With $2 happy-hour beers — including imports — and a happy hour that actually stretches for three hours, until 7 p.m., this Southwestern joint is already a winner. But the purchase of two happy-hour beers or two of Kiva's signature blue KivaRitas (also $2 each) also buys you free rein at the taco bar. The plates and shells are small, but there's plenty of meat, cheese, veggies, chips and salsa, so if you don't mind making a few trips, it's not hard to make an entire meal out of happy hour here. And there's always a surprise appetizer — like deep-fried tacos — thrown in for good measure.
As far as Italian food goes in Denver, it doesn't get any better than Venice. As a matter of fact, as far as Italian food goes just about anywhere outside of Italy (and possibly parts of New York and Philadelphia), it doesn't get any better than Venice, the restaurant that Alessandro Carollo opened in the massive space vacated by Adega.

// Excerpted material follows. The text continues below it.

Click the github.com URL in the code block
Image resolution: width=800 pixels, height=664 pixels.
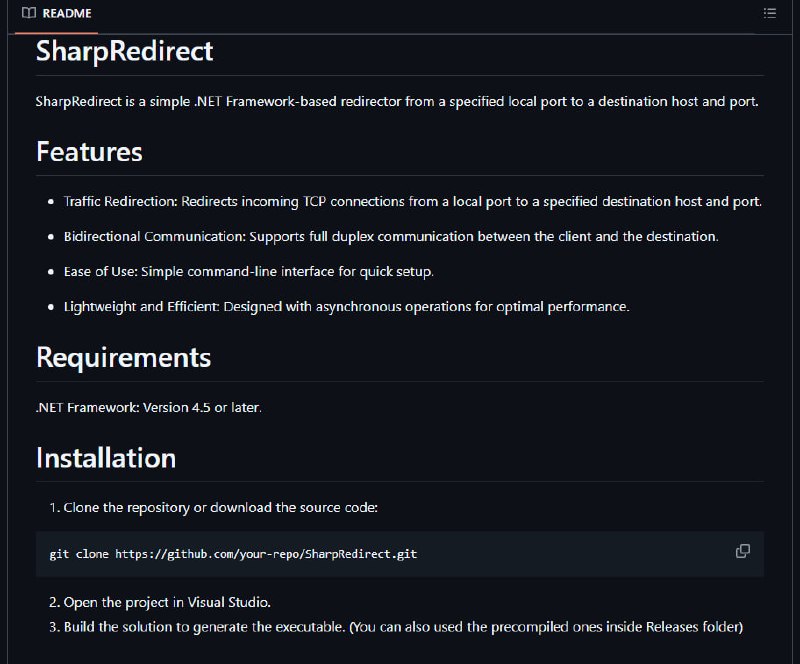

The menus here are like dreams of Italian menus for landlocked gourmands who've never had the good fortune to travel to Italy themselves, featuring beautiful, artful and, ultimately, simple Italian cooking. From fresh mozzarella dimpled by grains of salt to ravioli parmigiana stuffed with almost liquid mozzarella, puréed tomato and parmesan to the silkily decadent lobster ravioli and Roman gnocchi, every dish is superb and served with style.
When the Capital Grille came to Denver, people doubted that it would make a dent in a city already fat with high-end steakhouses. But those people were wrong. Capital Grille came to Denver with a deep understanding of what a steakhouse customer wants, and a sharp awareness of what it takes to thrive in an overcrowded market. The managers, chefs, cooks, servers, hostesses, busboys, even the contract valets all knew exactly how good they had to be, because Capital Grille told them how good they had to be, then trained them to be that good. The result? From the minute the door opened, no restaurant in Denver had food like the Capital Grille, served in the most impeccable yet friendly way imaginable.
Mark Antonation
Tacos D.F. began its life as a taco truck — a great taco truck that worked the fertile territory along South Parker Road. Although it now has a roof, walls and a real address, it isn't anything more than a great taco truck with a roof, walls and a real address. In keeping with a neighborhood lonchera, all orders are taken through a literal hole in the wall — a window crudely hacked through the back wall that divides the dining floor from the small kitchen. Through this hole, you ask for your tacos, you pay your money and you pick up your order.